Collected data entries:
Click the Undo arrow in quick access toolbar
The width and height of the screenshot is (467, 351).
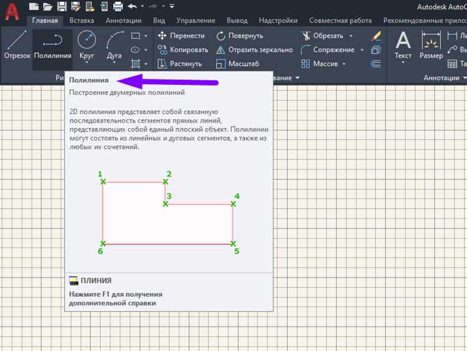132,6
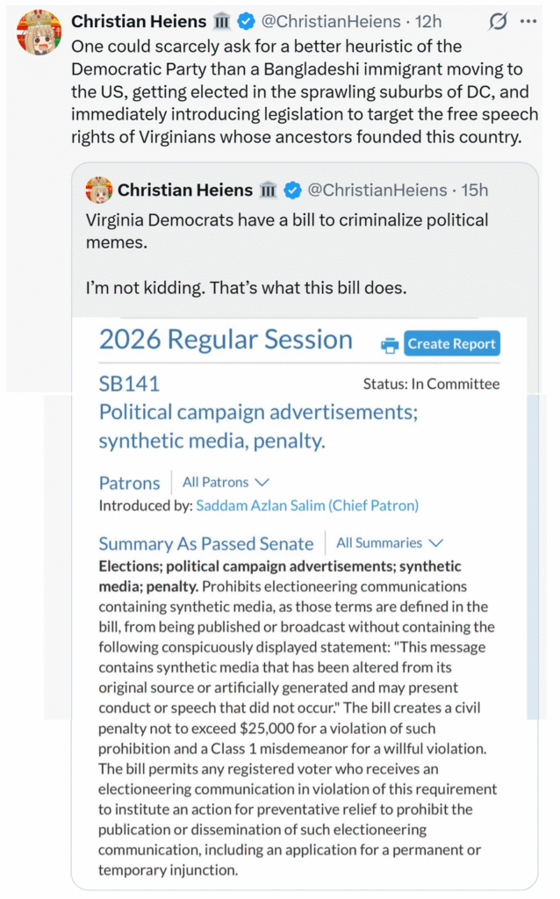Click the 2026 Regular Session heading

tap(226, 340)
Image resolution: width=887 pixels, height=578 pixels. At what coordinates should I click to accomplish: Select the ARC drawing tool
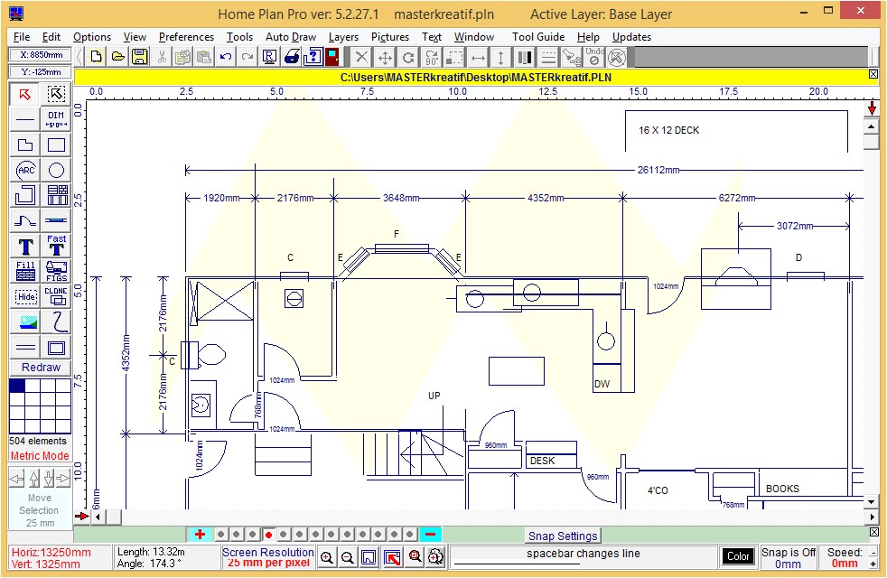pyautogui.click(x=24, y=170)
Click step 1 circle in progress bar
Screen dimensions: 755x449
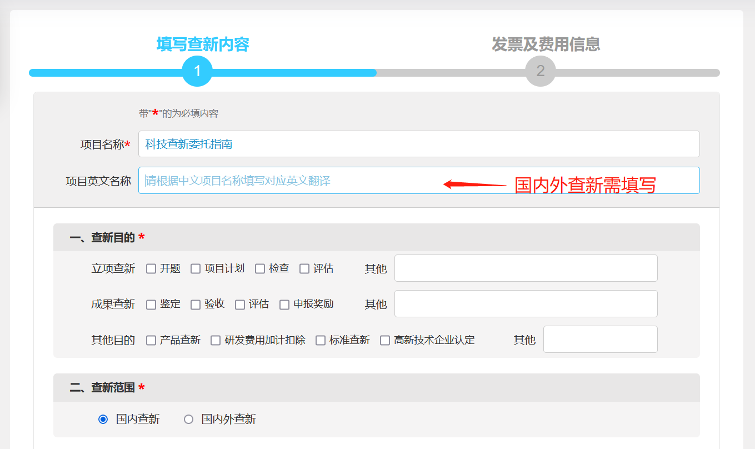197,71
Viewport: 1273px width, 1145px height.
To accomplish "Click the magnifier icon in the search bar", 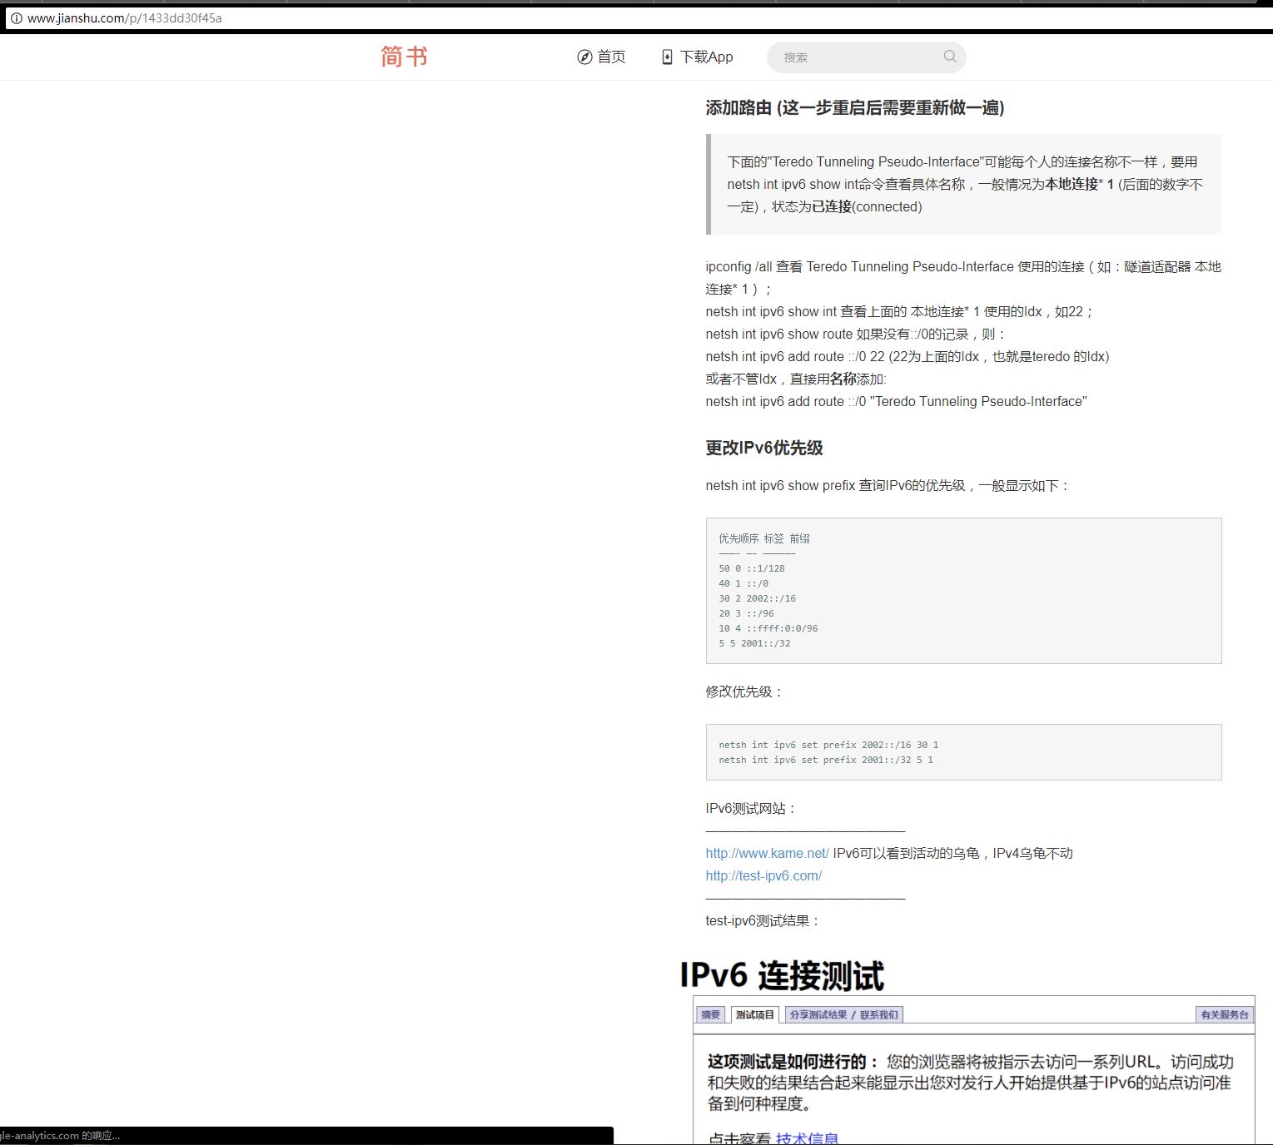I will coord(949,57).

* [ABOUT THIS TASK]
Repeat the exact lines from the first line of the data through the line containing "Viewport: 1273px width, 1145px height.". Nothing else, no pictures.

* [SOLUTION BELOW]
Click the Undo arrow in quick access toolbar
The width and height of the screenshot is (467, 351).
132,6
Click the 2026 Regular Session heading

tap(226, 340)
Image resolution: width=887 pixels, height=578 pixels. At what coordinates should I click to accomplish: Select the ARC drawing tool
pyautogui.click(x=24, y=170)
Click step 1 circle in progress bar
Screen dimensions: 755x449
197,71
Viewport: 1273px width, 1145px height.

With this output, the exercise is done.